** Begin Supplied data **

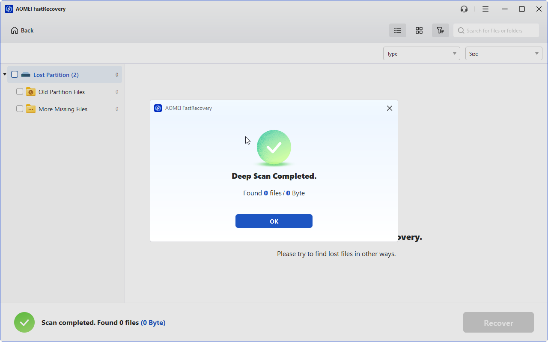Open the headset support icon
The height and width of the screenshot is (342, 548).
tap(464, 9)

** End Supplied data **
** Begin Supplied data **

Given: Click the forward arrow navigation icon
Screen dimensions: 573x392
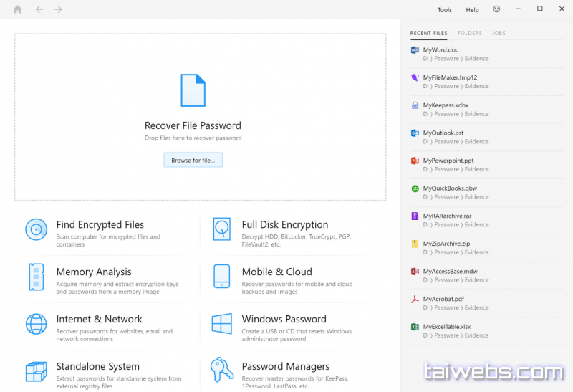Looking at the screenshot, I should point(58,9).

** End Supplied data **

> _What you have to do_
Write out the listing from the line with "Open the headset support icon" up to and including the line with "tap(464, 9)", substituting "headphones" for "headset" and leaving everything else unchanged. Give only those lines, without the pictures.

> _Result of the exercise_
Open the headphones support icon
The height and width of the screenshot is (342, 548).
tap(464, 9)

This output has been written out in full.